Em primeiro lugar, iremos com nossa perspectiva histórica, e com um grande orgulho latino-americano e caribenho, porque sabemos que a Celac que existe hoje, este mecanismo de união, de integração, de cooperação, deve-se ao [ex-presidente] Comandante [Hugo] Chávez. É claro, vamos com os desafios de nossa região. Demos passos importantes no sentido da redução da pobreza, da diminuição das desigualdades, mas ainda temos desafios a serem superados neste sentido. E quanto ao tema central, que será a desigualdade social, nós vamos com um panorama muito amplo, que é o que a Venezuela tem a esse respeito, com missões sociais que foram uma experiência inédita no mundo. Isso é o que buscam destruir: a unidade política, para impedir os avanços sociais. Para impedir um modelo econômico que beneficie identitariamente nossos povos. Por isso estamos aqui, para travar nossa batalha e resistir ao ataque imperialista, que busca destruir este modelo, não apenas na Venezuela, como na região toda.

O triunfo de Macri deu início a novas tensões no Mercosul, rompendo com a sintonia dos últimos anos. Como você vê o futuro do bloco daqui para frente? Qual é a postura da Venezuela diante do possível acordo comercial do Mercosul com a União Europeia e uma eventual aproximação da Aliança do Pacífico?

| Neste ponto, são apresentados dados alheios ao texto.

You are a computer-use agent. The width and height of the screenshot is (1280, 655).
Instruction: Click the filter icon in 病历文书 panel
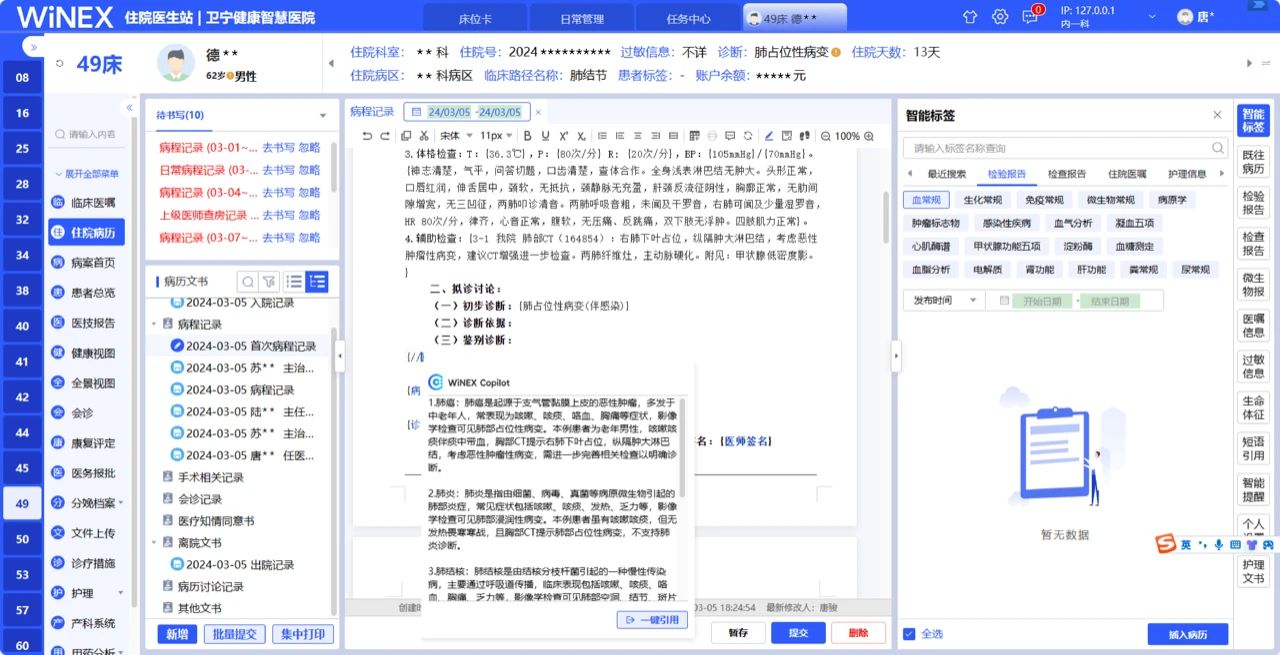(x=270, y=281)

Nós não participamos do acordo com a União Europeia porque cremos profundamente que, primeiramente, devemos conslidar a união de nossas plataformas produtivas na região, para só então talvez pensar em outros caminhos. Temos muito o que conversar entre nós mesmos, por exemplo sobre a forma como nos relacionamos com o Caribe, outras zonas econômicas da região, especialmente sobre a relação entre o Mercosul e o Caribe. Nós acreditamos profundamente neste tipo de unidade onde se busca preservar as plataformas produtivas de nossas nações sul-americanas. O desafio que o Mercosul enfrenta hoje é preservar a unidade política para que não sejam destruídas as tentativas de unir nossas matrizes produtivas nacionais. No entanto, eu sou otimista. Nós estamos vendo o que está ocorrendo na Argentina. E, com todo o respeito, estamos vendo o que está ocorrendo com os avanços importantes em matéria de Direitos Humanos, econômicos, sociais, políticos e de liberdade de expressão obtidos nos últimos anos. E, assim como nós estamos vendo tudo isso, os povos da região também estão. Esse é o modelo que quer retornar; um modelo a serviço dos grandes capitais, a serviço das transnacionais da comunicação, do capital financeiro. A serviço de interesses e centros políticos imperiais e a despeito de nossa soberania. Esses são os dois grandes modelos que estão colocados, contrapostos e em colisão. E nós somos otimistas quanto a que os povos saberão preservar esta unidade política.